L’informativa alla Camera, dunque, si inserisce in un contesto di attenzione crescente del Ministero dell’Interno verso i segnali di radicalizzazione e verso l’evoluzione delle modalità di piazza, con particolare focus su devastazioni e danneggiamenti.
Piantedosi: «Violenza organizzata» e «strategia eversiva»
Nel passaggio più duro dell’informativa urgente a Montecitorio sugli scontri di Torino durante il corteo pro Askatasuna, il ministro dell’Interno Matteo Piantedosi ha parlato di «episodi di violenza organizzata contro lo Stato» e contro le Forze dell’ordine, sostenendo che su questi fatti «non ci possono essere ipocrisie, silenzi o ambiguità», ma «una ferma condanna». Il ministro ha aggiunto che, a suo avviso, non si tratta più di modalità controverse di esercizio del diritto di manifestare, bensì di una «sistematica strategia di eversione dell’ordine democratico».
Piantedosi ha poi richiamato la ragione della mobilitazione: la protesta contro lo sgombero del centro sociale Askatasuna, definito «un’operazione di ripristino della legalità», peraltro «tardiva», e finalizzata – nelle sue parole – alla «restituzione alla pubblica fruizione» di un bene «abusivamente occupato». Un riferimento che lega direttamente i disordini al tema dell’ordine pubblico e alla gestione degli spazi occupati, al centro del confronto politico e istituzionale.
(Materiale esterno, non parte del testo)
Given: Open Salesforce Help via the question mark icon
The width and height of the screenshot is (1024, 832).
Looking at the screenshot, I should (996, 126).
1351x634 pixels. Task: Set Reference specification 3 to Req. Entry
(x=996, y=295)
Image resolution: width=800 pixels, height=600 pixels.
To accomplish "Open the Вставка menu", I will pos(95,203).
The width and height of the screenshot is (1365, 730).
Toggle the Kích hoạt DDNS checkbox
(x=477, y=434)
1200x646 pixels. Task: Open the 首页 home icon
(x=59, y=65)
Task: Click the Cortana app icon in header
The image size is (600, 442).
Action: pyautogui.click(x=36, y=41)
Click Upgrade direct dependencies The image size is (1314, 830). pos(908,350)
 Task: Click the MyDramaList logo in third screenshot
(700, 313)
Piantedosi: «Più filtro e prevenzione»
Nel capitolo dedicato alle misure di prevenzione dopo i fatti di Torino del 31 gennaio, il ministro dell’Interno Matteo Piantedosi ha annunciato alla Camera che il Viminale sta lavorando «all’introduzione di specifiche misure» per rendere «ancora più efficace l’azione di filtro e prevenzione», citando tra le ipotesi il fermo di polizia per «soggetti potenzialmente pericolosi» di cui siano già conoscibili «intenzioni e attitudini». Secondo il ministro, strumenti simili esistono già in «alcuni ordinamenti europei» senza che vengano letti come un «attentato alla democrazia».
Piantedosi ha inoltre contestato le critiche di chi attribuirebbe gli incidenti a presunti «deficit di prevenzione», sostenendo invece che le violenze sarebbero riconducibili a una «precisa determinazione criminale». Nel ragionamento del ministro, servono anche norme capaci di tutelare «non solo gli agenti vittime di aggressioni, ma anche tutti i cittadini», precisando però che l’obiettivo non sarebbe creare «scudi» o forme di immunità. «Uno Stato» che non protegga la sicurezza dei cittadini e non tuteli adeguatamente le Forze di polizia «verrebbe meno alla sua funzione più importante», ha detto, definendo le Forze dell’ordine «un baluardo della democrazia e della libertà»: «non chiedono immunità», ma – nelle parole del ministro – non devono essere «bersagli mobili della delinquenza» né operare sotto una «costante e sistematica presunzione di colpevolezza».